Mount Trickett under snow, 2007
|Elevation||1,362 m (4,469 ft) AHD|
|Location||Central Tablelands, New South Wales, Australia|
|Parent range||Great Dividing Range|
With an elevation of 1,362 metres (4,469 ft) above sea level, the mountain can be seen from the nearby Jenolan-Oberon Road. The 'summit' or the area generally known as Mount Trickett is topped by a high tower, and stands over 500 metres (1,600 ft) above Jenolan Caves in the valley below. The tower location (around 1,349 metres (4,426 ft) and called "The Porcupine") is not actually Mount Trickett or the highest point. The true location of Mount Trickett is approximately 800 metres (2,600 ft) further west along Edith Road.

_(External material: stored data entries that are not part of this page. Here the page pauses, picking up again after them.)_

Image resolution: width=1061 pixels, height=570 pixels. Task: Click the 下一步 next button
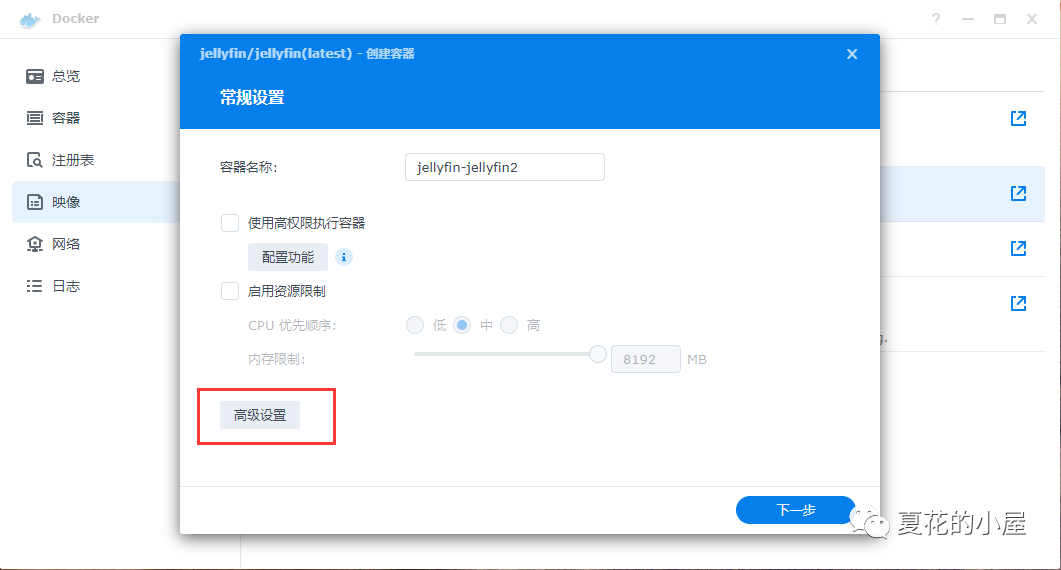pyautogui.click(x=795, y=510)

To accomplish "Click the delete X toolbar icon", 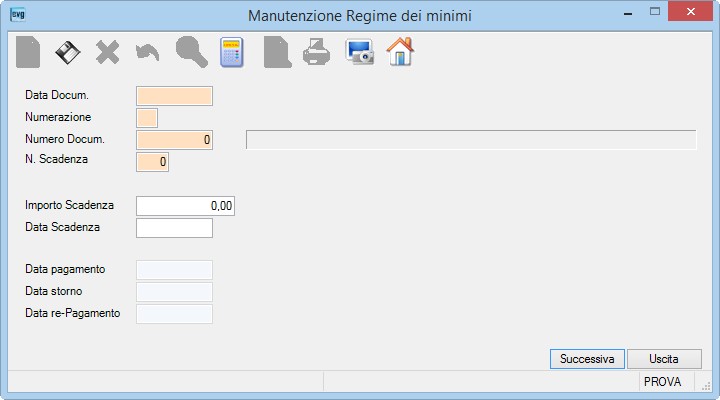I will 107,52.
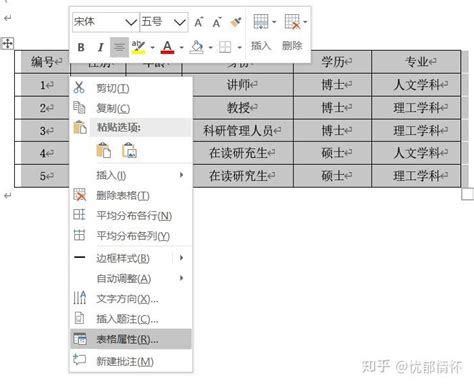
Task: Click the table move handle icon
Action: (x=8, y=43)
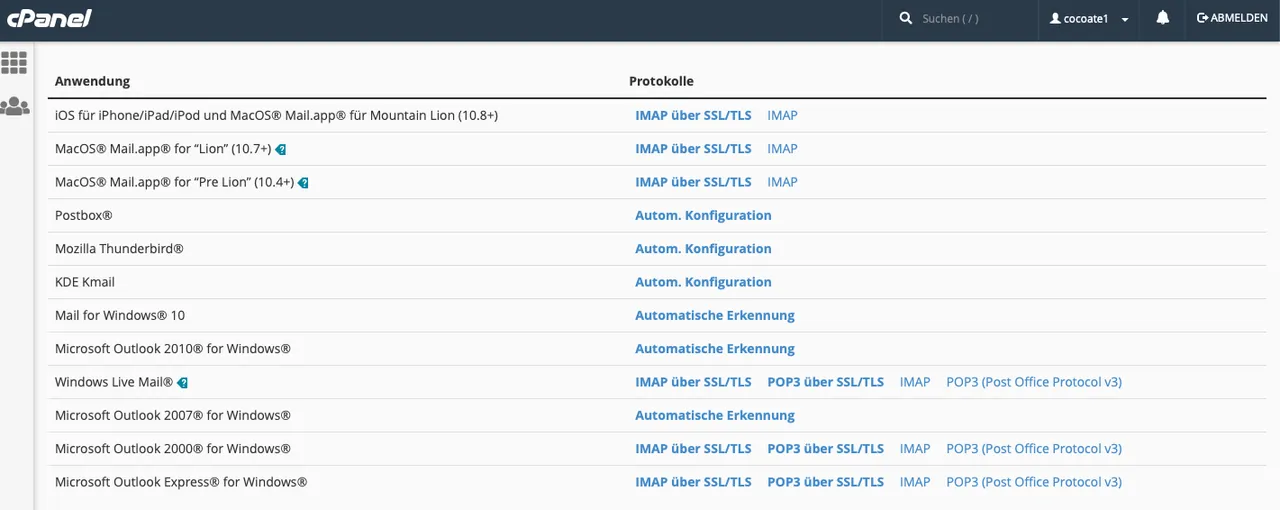Open Autom. Konfiguration for Postbox
Image resolution: width=1280 pixels, height=510 pixels.
coord(704,215)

Snowfalls are relatively common on Mount Trickett from autumn through to spring with perhaps ten to fifteen falls per season. Five or six of these snowfalls are typically heavy enough to close the roads near the summit. Icy roads during the colder months can also make travel in the area hazardous although it is usually navigable by 2WD vehicles. Particularly strong cold outbreaks make an approach from the Jenolan Caves side quite risky and the Oberon road is preferred. There is a nondescript gravel turnoff that leads you to a brick building at the summit with a sign that says "Navigational Facility". As with nearby Mount Bindo and Shooters Hill, this is a common spot for 'snow chasers' to look for snow when coming in from Sydney and the Blue Mountains.
There are no survey control marks (including trigonometrical stations) located at the summit of Mount Trickett.
Mount Trickett may well have been named after Oliver Trickett L.S. M.S., as he was the Licensed Surveryor, maper and modeller of the Jenolan Caves over twenty years in the late 1800s to early 1900s, (along with surveying and mapping most other major limestone caves in NSW, and surveying, mapping and modelling the mining loads of NSW, chief being the Broken Hill silver, lead and zinc load). This work was conducted whilst in the employ as Surveyor for the NSW Department of Lands and Mining Surveyor for the NSW Department of Mines. He became the chief superintendent of Jenolan Caves in terms of overseeing all access improvements at Jenolan in the early 1900s.